Pressurized intraperitoneal aerosol chemotherapy (PIPAC) is a new technology for delivering intraperitoneal chemotherapy. It is generally assumed that with PIPAC, the ratio of peritoneal to systemic drug concentration is superior to liquid hyperthermic intraperitoneal chemotherapy (HIPEC). To date, no direct comparative data are available supporting such an assumption. Twelve 65-day-old pigs were randomly separated into three groups of four pigs each, all of which received intraperitoneal chemotherapy using the following administration methods: PIPAC with oxaliplatin 92mg in 150ml dextrose 5% (Group 1); PIPAC with electrostatic aerosol precipitation (ePIPAC; Group 2); or laparoscopic HIPEC (L-HIPEC) with oxaliplatin 400mg in 4L dextrose 5% at 42°C (Group 3).
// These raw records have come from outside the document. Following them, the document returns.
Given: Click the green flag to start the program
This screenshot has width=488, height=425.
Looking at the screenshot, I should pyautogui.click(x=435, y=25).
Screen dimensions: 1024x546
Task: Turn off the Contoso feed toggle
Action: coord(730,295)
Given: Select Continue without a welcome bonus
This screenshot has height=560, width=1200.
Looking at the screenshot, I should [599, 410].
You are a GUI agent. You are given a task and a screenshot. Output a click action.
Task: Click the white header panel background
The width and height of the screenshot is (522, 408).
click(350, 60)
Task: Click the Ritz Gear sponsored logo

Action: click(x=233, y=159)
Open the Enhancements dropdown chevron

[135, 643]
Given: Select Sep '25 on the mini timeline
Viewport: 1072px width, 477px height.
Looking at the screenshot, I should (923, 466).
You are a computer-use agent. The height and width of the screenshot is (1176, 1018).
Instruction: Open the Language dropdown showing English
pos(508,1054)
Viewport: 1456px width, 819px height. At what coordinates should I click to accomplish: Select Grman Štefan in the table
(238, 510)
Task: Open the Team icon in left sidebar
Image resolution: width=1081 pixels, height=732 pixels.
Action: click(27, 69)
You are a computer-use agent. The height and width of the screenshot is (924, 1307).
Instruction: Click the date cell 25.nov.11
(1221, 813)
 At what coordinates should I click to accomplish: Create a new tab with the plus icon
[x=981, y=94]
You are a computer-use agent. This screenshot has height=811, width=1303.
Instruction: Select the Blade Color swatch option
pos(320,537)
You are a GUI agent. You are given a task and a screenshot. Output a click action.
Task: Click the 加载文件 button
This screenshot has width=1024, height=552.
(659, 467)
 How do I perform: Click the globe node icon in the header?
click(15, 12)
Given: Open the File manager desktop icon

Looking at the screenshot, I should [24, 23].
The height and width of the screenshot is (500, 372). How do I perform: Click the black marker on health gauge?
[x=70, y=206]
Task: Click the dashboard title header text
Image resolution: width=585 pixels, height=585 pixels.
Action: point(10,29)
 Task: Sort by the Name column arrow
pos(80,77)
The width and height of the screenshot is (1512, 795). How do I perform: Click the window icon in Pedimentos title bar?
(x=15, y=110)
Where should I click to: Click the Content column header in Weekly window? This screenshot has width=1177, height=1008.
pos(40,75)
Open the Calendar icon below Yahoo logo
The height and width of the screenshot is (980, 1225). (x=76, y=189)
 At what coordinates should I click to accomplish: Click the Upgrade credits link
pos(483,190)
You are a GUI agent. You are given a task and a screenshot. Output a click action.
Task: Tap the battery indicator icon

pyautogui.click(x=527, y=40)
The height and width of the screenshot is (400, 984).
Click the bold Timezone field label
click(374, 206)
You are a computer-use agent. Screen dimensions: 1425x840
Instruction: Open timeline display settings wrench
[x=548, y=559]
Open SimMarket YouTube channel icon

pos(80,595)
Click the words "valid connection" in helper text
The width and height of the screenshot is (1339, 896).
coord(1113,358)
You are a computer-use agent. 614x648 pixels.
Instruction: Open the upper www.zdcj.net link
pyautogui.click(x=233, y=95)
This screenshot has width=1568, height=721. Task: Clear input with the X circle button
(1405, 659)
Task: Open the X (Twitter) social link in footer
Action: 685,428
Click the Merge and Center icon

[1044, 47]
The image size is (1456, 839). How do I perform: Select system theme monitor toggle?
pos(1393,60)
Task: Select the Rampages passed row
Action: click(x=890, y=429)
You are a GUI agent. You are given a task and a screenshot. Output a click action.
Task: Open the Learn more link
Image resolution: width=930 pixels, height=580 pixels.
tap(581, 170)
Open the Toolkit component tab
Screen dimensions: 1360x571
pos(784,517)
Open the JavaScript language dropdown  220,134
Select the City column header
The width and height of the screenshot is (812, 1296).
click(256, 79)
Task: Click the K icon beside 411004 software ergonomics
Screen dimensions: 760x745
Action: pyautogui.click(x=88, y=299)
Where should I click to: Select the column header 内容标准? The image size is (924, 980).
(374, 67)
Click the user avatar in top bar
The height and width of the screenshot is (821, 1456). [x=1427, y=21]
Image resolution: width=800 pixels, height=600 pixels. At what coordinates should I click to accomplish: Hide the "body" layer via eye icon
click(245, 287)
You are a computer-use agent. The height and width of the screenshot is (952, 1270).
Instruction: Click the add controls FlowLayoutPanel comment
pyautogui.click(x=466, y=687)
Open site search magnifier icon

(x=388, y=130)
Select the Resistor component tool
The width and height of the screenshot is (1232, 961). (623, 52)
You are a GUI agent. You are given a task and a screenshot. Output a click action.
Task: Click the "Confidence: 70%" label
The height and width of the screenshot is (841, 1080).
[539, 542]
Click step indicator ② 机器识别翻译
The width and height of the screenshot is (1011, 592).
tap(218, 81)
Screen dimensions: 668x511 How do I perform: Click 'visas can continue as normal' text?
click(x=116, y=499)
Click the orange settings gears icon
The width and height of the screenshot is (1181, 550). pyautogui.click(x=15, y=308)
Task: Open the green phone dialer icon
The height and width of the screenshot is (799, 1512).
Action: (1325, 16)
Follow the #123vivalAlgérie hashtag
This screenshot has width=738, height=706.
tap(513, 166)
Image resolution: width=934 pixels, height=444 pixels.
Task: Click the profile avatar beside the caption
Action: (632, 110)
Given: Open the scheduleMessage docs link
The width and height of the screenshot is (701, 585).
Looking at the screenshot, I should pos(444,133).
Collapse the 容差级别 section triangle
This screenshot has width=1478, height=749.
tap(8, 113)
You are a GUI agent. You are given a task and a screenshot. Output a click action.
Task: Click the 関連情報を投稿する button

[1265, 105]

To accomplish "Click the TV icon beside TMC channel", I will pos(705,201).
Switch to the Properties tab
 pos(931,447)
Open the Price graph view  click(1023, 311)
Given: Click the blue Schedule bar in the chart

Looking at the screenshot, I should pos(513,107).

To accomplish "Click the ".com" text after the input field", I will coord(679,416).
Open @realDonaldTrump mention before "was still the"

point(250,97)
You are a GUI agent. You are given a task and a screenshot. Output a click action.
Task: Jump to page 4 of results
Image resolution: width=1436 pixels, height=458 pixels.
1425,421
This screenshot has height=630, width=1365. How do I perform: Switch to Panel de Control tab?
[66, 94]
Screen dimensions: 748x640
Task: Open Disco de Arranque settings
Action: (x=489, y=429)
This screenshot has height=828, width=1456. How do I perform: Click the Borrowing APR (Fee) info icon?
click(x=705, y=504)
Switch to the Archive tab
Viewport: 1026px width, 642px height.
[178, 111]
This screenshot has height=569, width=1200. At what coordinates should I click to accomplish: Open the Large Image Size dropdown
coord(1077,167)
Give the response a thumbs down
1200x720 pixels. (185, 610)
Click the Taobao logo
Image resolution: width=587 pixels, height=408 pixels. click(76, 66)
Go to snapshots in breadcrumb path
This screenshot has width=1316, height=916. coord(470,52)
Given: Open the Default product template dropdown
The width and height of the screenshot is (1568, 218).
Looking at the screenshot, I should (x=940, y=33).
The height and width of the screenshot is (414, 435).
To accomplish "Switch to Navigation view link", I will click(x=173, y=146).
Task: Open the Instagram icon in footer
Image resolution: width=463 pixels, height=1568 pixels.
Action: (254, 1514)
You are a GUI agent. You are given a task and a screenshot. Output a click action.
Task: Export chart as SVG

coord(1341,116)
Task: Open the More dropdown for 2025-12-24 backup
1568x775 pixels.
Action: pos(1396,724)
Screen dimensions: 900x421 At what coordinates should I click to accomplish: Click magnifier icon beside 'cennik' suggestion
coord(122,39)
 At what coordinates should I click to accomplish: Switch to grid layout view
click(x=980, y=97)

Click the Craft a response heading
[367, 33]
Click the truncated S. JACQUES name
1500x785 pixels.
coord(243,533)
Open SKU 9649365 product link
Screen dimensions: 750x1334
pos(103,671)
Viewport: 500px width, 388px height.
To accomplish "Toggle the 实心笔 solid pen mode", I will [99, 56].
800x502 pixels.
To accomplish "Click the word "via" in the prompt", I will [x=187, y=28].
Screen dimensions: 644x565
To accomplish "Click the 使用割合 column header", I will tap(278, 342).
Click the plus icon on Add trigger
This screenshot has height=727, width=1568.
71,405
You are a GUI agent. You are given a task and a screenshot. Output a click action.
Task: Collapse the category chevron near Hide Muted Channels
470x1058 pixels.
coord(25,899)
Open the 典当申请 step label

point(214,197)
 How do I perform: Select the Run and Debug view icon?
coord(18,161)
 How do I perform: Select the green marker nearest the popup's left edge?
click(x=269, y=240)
Serial blood and peritoneal tissue concentrations of oxaliplatin were determined by spectrometry. In all three groups, the maximum concentration of oxaliplatin in blood was detected 50-60min after onset of the chemotherapy experiments, with no significant differences among the three groups (p = 0.7994). Blood oxaliplatin concentrations (0-30min) were significantly higher in the L-HIPEC group compared with the ePIPAC group (p < 0.05). No difference was found for the overall systemic oxaliplatin absorption (area under the curve). Overall concentrations in the peritoneum were not different among the three groups (p = 0.4725), but were significantly higher in the visceral peritoneum in the PIPAC group (p = 0.0242). Blood and tissue concentrations were comparable between all groups; however, depending on the intraperitoneal area examined and the time points of drug delivery, the concentrations differed significantly between the three groups.